• Stored data entries:
Segment Open

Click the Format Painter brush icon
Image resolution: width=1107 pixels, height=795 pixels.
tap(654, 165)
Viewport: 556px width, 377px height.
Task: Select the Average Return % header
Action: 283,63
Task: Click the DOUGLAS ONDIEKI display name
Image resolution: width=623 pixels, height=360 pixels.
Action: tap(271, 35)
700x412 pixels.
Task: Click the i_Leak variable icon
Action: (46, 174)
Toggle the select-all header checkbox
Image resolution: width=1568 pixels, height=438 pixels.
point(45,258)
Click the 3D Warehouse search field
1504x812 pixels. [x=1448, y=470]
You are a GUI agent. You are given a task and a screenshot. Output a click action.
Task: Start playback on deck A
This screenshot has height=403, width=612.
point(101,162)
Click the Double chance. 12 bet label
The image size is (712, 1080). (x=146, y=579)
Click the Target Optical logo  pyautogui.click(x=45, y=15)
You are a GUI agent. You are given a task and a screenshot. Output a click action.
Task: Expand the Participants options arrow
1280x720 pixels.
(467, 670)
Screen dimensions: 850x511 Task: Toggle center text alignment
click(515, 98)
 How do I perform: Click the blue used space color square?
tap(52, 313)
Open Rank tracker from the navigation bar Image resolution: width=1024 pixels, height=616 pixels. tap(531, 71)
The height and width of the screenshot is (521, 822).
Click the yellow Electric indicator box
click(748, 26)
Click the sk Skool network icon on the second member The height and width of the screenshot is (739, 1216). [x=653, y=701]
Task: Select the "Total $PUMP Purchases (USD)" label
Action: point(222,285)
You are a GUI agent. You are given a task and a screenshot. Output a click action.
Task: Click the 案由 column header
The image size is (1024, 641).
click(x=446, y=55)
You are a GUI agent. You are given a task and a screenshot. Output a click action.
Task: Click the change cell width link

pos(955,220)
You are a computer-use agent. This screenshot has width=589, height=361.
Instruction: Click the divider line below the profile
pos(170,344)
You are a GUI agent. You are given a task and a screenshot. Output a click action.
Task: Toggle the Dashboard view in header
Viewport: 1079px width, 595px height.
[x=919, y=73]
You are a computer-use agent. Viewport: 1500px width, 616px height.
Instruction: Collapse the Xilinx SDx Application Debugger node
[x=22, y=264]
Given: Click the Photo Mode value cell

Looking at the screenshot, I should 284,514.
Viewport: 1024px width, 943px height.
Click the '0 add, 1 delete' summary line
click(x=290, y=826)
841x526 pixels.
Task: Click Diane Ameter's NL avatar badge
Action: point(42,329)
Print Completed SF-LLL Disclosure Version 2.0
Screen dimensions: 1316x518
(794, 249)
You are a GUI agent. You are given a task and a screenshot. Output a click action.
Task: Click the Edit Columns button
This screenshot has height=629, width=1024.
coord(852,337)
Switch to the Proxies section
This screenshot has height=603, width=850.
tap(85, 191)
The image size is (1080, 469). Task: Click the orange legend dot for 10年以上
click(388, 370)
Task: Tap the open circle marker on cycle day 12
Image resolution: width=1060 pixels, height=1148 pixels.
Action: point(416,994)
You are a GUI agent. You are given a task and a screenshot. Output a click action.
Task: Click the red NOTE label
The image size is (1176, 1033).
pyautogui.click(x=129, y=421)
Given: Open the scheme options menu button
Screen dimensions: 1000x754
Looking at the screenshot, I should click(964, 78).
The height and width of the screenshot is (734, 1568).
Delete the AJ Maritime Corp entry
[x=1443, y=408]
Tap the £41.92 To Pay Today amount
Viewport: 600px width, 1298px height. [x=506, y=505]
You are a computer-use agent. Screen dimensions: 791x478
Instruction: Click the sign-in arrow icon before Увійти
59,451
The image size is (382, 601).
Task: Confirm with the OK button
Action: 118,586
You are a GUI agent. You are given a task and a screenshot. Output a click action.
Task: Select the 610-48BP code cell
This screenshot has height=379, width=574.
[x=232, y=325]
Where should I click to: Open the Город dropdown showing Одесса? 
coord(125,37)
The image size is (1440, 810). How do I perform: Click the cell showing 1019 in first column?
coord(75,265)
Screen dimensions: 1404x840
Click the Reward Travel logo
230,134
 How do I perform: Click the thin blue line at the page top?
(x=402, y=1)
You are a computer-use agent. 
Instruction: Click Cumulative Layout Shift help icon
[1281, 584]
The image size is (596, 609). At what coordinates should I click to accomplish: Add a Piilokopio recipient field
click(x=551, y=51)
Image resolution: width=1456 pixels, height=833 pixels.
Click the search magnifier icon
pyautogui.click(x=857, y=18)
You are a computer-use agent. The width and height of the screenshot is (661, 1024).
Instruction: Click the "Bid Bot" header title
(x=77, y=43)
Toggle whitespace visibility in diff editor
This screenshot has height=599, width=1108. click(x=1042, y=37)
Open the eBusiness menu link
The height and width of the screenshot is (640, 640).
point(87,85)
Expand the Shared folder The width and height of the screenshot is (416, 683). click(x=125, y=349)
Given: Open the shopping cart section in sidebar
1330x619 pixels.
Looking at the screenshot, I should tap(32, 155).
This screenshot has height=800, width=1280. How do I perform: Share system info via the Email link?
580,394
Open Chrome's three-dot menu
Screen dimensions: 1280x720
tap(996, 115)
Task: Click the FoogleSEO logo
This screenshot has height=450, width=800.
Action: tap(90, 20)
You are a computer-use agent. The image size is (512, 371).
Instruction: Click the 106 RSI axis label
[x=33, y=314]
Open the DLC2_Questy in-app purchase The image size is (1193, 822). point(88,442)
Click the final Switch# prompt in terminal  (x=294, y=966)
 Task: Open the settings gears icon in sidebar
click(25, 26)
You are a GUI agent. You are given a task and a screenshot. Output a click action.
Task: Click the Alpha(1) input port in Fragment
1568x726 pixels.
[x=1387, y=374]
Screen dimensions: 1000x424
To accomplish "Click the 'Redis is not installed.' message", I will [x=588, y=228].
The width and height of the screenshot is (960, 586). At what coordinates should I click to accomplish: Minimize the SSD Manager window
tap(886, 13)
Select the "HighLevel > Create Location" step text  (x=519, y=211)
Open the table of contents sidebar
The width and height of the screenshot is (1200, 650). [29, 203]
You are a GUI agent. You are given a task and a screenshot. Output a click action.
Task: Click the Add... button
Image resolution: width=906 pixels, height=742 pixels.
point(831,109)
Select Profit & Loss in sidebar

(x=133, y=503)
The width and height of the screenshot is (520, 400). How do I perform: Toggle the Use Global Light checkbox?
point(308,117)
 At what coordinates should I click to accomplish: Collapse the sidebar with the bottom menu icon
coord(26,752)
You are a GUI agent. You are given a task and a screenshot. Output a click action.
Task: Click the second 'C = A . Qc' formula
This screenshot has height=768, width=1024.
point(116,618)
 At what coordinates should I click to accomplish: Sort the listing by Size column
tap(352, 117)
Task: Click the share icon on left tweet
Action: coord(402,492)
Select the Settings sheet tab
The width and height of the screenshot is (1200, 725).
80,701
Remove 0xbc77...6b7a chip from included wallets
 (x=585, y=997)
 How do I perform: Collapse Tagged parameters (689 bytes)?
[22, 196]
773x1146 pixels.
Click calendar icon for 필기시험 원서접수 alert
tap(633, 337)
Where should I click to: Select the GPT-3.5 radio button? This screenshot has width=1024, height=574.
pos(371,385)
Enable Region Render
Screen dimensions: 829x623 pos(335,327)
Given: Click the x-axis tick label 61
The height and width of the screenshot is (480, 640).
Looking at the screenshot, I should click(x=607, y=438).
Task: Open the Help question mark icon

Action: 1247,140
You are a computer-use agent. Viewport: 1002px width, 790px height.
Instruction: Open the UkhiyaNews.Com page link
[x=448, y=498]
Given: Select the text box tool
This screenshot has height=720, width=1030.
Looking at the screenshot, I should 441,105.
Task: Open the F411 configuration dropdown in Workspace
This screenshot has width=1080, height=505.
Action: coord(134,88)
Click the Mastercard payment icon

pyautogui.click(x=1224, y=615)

Segment Closed

• WORK REQUIRED:
All lines above from the one containing "Click the sk" to the one containing "You are a computer-use agent. This" must be repeated exactly, both lines included, and no others.

• EXERCISE RESPONSE:
Click the sk Skool network icon on the second member The height and width of the screenshot is (739, 1216). [x=653, y=701]
Task: Select the "Total $PUMP Purchases (USD)" label
Action: point(222,285)
You are a GUI agent. You are given a task and a screenshot. Output a click action.
Task: Click the 案由 column header
The image size is (1024, 641).
click(x=446, y=55)
You are a GUI agent. You are given a task and a screenshot. Output a click action.
Task: Click the change cell width link

pos(955,220)
You are a computer-use agent. This screenshot has width=589, height=361.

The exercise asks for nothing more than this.